The acrid electrical smell Miss G and I caught wafting from under the hood ("I'll be honest with you, you're gonna get that smell with all the diesels.") was plenty to convince me not to buy the car. I know what diesel smells like, and that was not diesel.

But the most entertaining thing about yesterday was this guy's attempts to play on my fear.

Someone's out driving the car right now. These go really fast. You're lucky we still have it. We sold our other one yesterday.

Trying to scare me enough to buy the car on the spot. And in someone more fearful, probably would've worked. Must work pretty often, in fact, or it wouldn't be his usual schtick.


Ever since the Boston marathon, I've been thinking a lot about fear.

After sorrow at the level of tragedy that day, my next thought was "Please don't let this frighten our citizens into volunteering away more of our freedoms. Please please please."

A couple of my FB friends shared blog posts from the running community in the immediate aftermath. One says "I’ll tell you one thing – this makes me want to work my butt off to [compete in the Boston Marathon] again." Another, in response to the bombers' attempts to frighten himself and other runners away from future marathons, just says "It's not going to happen."

These runners get it. Fear isn't going to keep them from what they love.

Fear shouldn't keep any of us from what we love.

Yet, most of us are raised to be fearful. We're raised to be scared of the World Out There. Scared of our families' disapproval, or scared of what our friends might think. We stay in crappy relationships because we're scared to be single, or stick with miserable jobs because we're scared of not being successful.
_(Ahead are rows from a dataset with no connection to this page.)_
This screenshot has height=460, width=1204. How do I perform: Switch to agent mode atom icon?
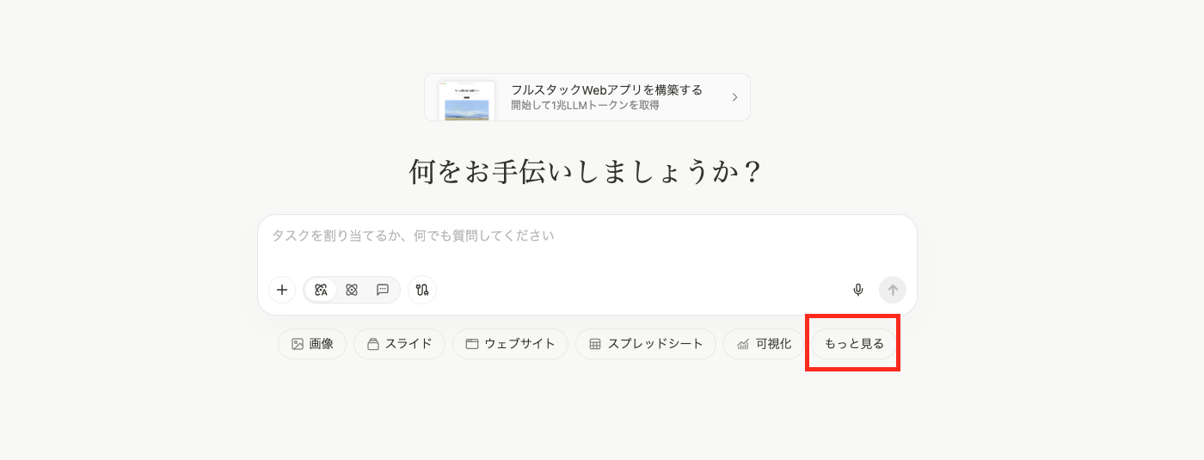pos(352,290)
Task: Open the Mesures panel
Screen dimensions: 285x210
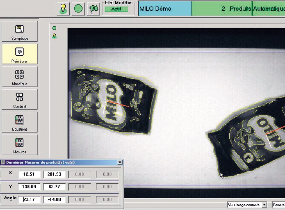Action: [20, 145]
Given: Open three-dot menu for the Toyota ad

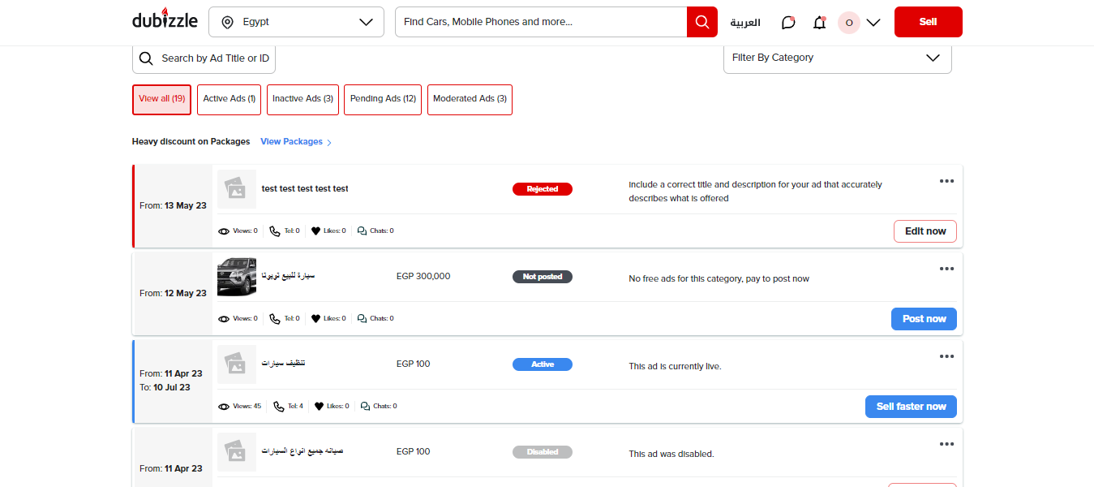Looking at the screenshot, I should [946, 269].
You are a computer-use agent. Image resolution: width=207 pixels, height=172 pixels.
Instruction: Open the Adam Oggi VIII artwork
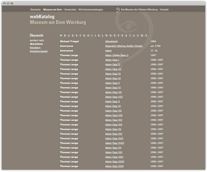click(114, 97)
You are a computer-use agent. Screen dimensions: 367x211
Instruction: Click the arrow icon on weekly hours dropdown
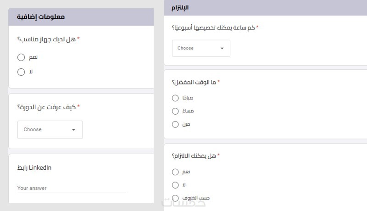tap(222, 48)
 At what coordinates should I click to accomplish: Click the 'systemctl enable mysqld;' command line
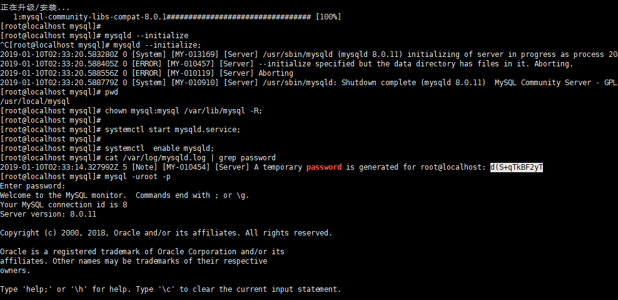(x=160, y=148)
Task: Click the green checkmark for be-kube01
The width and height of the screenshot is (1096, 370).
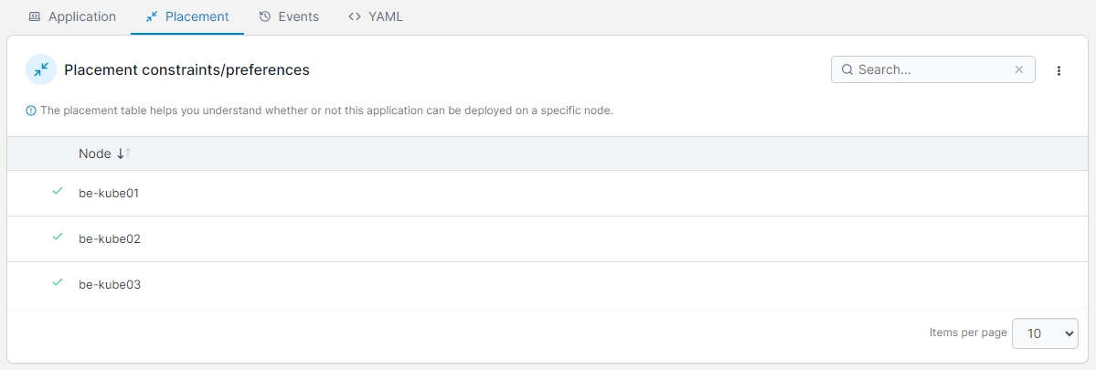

We buy the shit car because we're scared someone else might buy it first.

Fear is such a useful tool for keeping the masses in line; a velvet rope keeping us tidy and contained. And predictable.

"Oh, I'm sorry. Maybe next time."

I've spent a lot of my life making decisions based on fear. No matter how poorly those panicked last-ditch efforts turned out, I kept right on making them. It's hard not to; fear controls us so easily.

Fear of the worst case scenario keeps us on the designated path. Which I guess is pretty enough and all but all the really cool stuff is always off in the bush. And sure, those brambles are prickly and stiff to push through at first, which can be super scary if you don't know that release comes after the stretch.

Some people love the well-lit hallway. They like the safety and comfort of a defined future. Anything else feels super scary. And for a long time I wanted that predictability myself. I was so scared of not having the normal and the familiar life that I'd always envisioned for myself that I ended up trapped behind my fear-based decisions in that stupid boring hallway that was never a good fit to begin with.

Looking back from a place where I can be honest with myself, what I really wanted to do was explore that cool spiral staircase over in the shadowy corner. It turns out, maybe a normal and familiar future wouldn't have suited me at all. And I probably would have been better off if I'd admitted it sooner and gone for it, but I just couldn't get over my fear.

I'm ready to stop making decisions based on fear, and instead go forth in boldness. Step out onto the invisible bridge. Be honest with myself about what kind of life will best suit me.


Fear is the thing we most need to conquer if we want to evolve into better versions of ourselves. But then, so many people are scared to do that too.